* WORK INSTRUCTIONS *
Copy the text of each of the following items word for word, leaving out the pictures.

* THE INPUT *

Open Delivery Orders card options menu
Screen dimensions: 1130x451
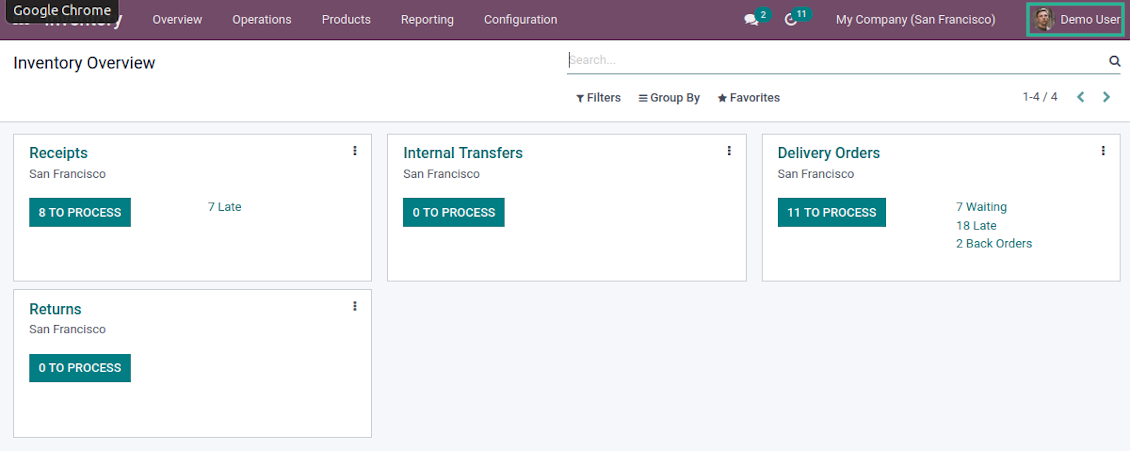tap(1103, 151)
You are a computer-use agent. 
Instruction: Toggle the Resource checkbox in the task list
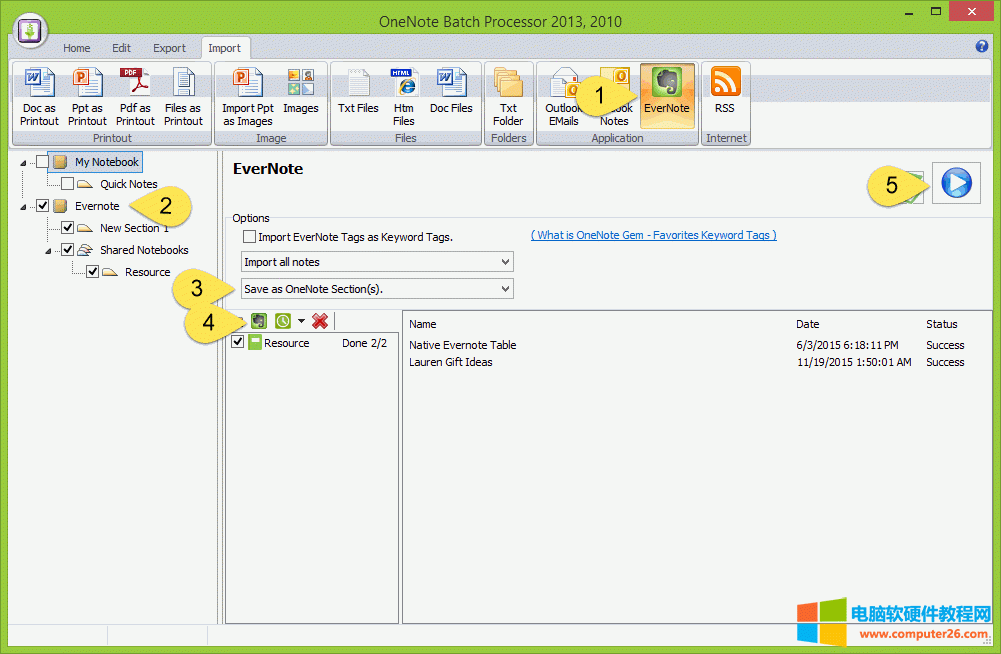[237, 342]
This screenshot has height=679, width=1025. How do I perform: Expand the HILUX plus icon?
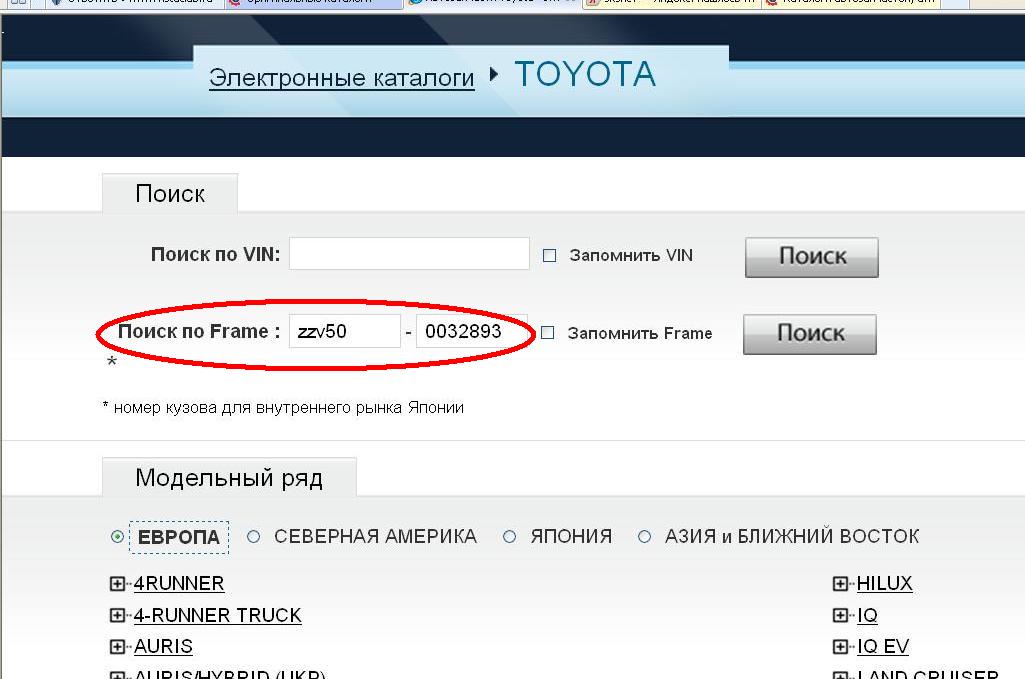(x=840, y=584)
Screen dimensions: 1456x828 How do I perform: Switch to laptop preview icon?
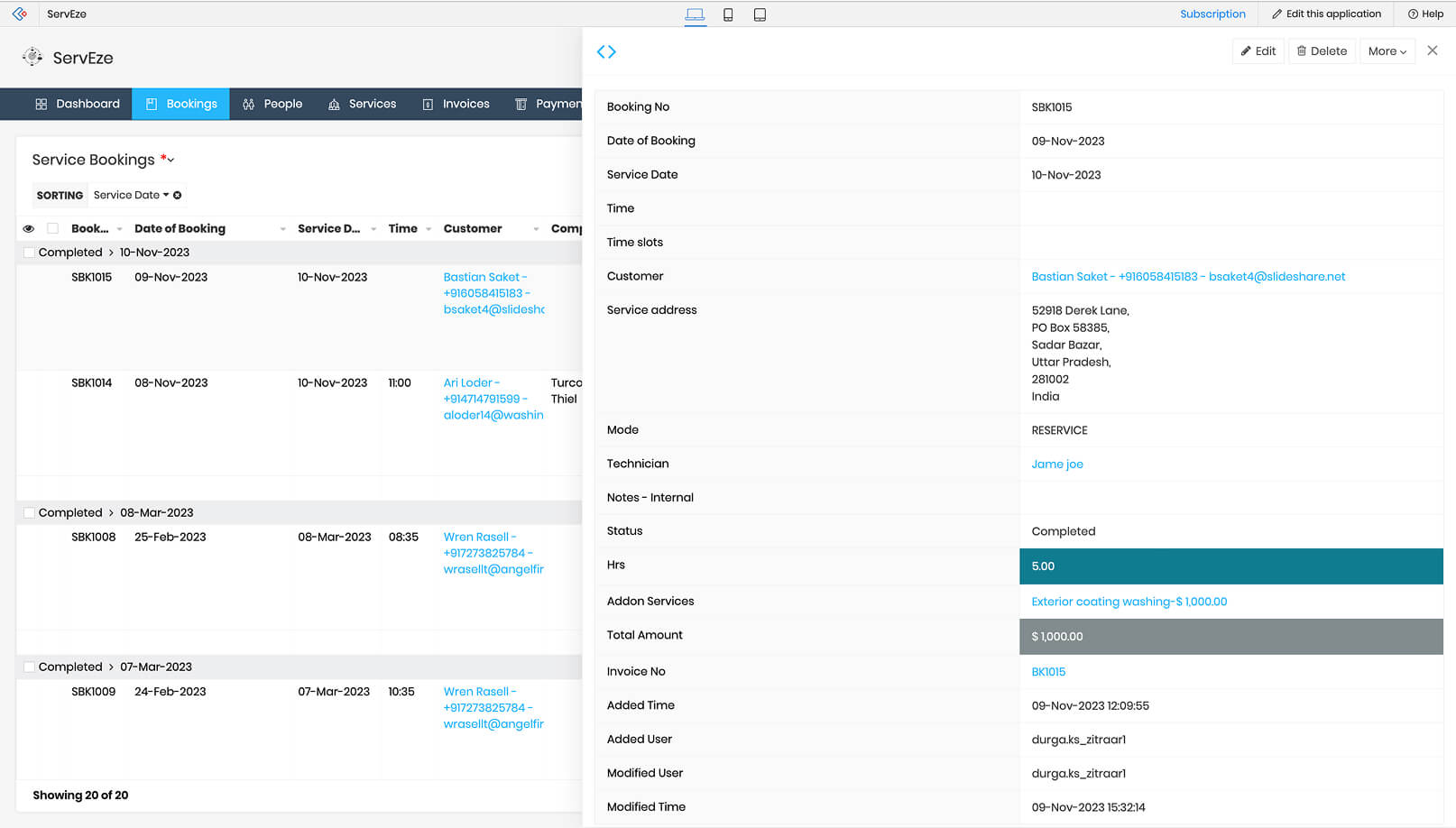point(695,14)
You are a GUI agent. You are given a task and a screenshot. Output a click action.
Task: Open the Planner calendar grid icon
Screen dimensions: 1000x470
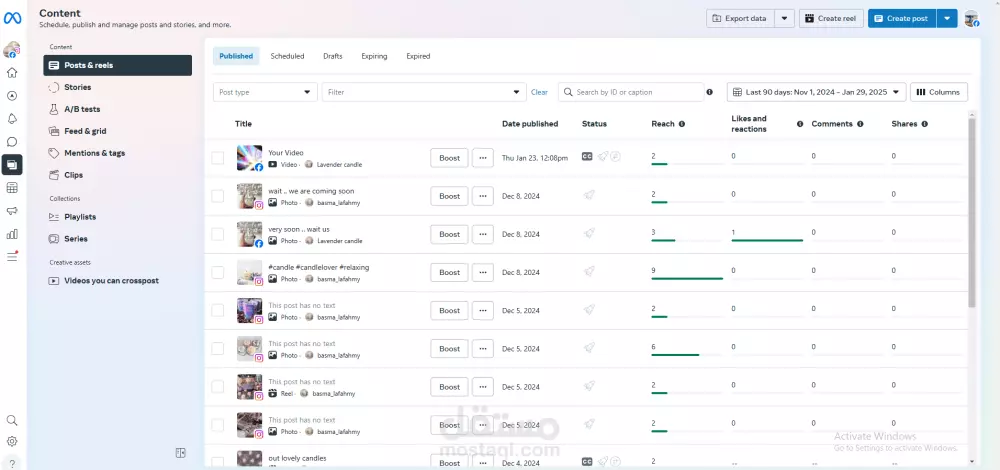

* ANSWER TO THIS TASK *
Open Delivery Orders card options menu
Screen dimensions: 1130x451
tap(1103, 151)
You are a computer-use agent. 
Instruction: Toggle the Resource checkbox in the task list
[237, 342]
This screenshot has height=679, width=1025. How do I perform: Expand the HILUX plus icon?
(x=840, y=584)
Screen dimensions: 1456x828 How do I perform: Switch to laptop preview icon?
point(695,14)
You are a GUI agent. You are given a task and a screenshot. Output a click action.
Task: Open the Planner calendar grid icon
Screen dimensions: 1000x470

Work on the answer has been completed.